Both would go on to serve as prime minister, with a persistent rumour that “the Queen greatly preferred” the flamboyant Disraeli over the more austere Gladstone, according to Encyclopedia Britannica.
2. Neville Chamberlain and Winston Churchill
Prime minister from 1937 to 1940, Neville Chamberlain pursued a policy of “appeasement” in response to the rise of Nazi Germany throughout the 1930s, a policy that Winston Churchill, then a Conservative backbencher, heavily criticised.
But Churchill had become an “increasingly marginalised voice” in the party despite his 40 years’ experience in parliament, and was easily “sidelined” by Chamberlain, said HistoryExtra.
At the time, Churchill was considered by many in the UK to be “a warmonger, an adventurer and an opportunist with poor judgement”, according to the Imperial War Museum.

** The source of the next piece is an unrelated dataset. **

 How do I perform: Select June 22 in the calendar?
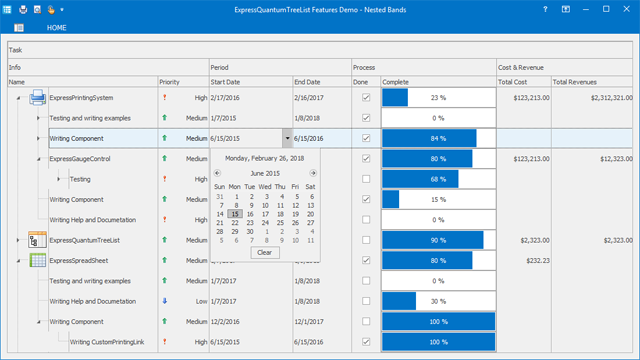[235, 223]
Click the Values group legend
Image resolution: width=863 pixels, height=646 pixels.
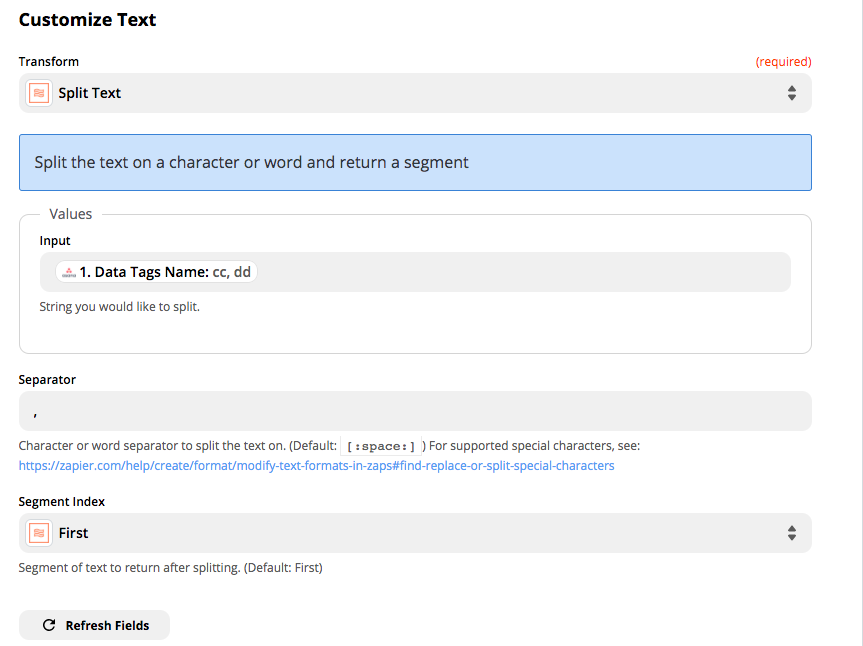click(71, 214)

But a reversal of fortunes came in 1940 when Chamberlain was forced to resign from his post following a “disastrous” military campaign in Norway. Now widely considered our greatest ever leader, Winston Churchill was “by no means the obvious choice for prime minister” when he was appointed to the role in 1940, but would go on to lead Britain to victory over Nazi Germany five years later.
3. Harold Wilson and Edward Heath
The bitter rivalry between the two greatest political titans of their times lasted for a decade as they fought against each other in four general elections, swapping the keys to No. 10 in the process.
Although they famously loathed each other, they were cut from the same cloth, said The Guardian.
“Both belonged to what may loosely be called the lower-middle-class and found their way by scholarships to grammar school and Oxford, where both were strikingly successful.”
Both also served stints in the civil service, as well as serving as prime minister in the tumultuous years between the mid-1960s and 70s.
4. Margaret Thatcher and Michael Heseltine
Michael Heseltine served in Margaret Thatcher’s cabinet as environment secretary and later was made defence secretary in a reshuffle just before the 1983 general election.
Three years later, however, Heseltine resigned his post in “spectacular fashion” after he stormed out of a cabinet meeting after disagreements over the Westland helicopter company – later dubbed the “the Westland affair”, said politics.co.uk.
He then “stuck the knife” into the woman who had promoted him to one of the great offices of state when he announced his candidacy for leader of the Conservative Party in 1990.
Heseltine was defeated by Thatcher, “but succeeded in inflicting what became a mortal blow to the then prime minister” who would resign as leader the following week, the site added.
5. Tony Blair and Gordon Brown
The bitter feud between Labour prime minister Tony Blair and his chancellor, Gordon Brown, was “dramatically exposed” to the public in 1998, said TotalPolitics.
Journalist Andrew Rawnsley revealed in his Observer column that a close Blair ally had told him that the then prime minister believed Brown had “psychological flaws”, said the site.
Alastair Campbell, Blair’s spokesperson during the New Labour years, later admitted he had “probably inspired” the description of Brown outlined in Rawnsley’s damning depiction of the pair’s relationship, said The Telegraph.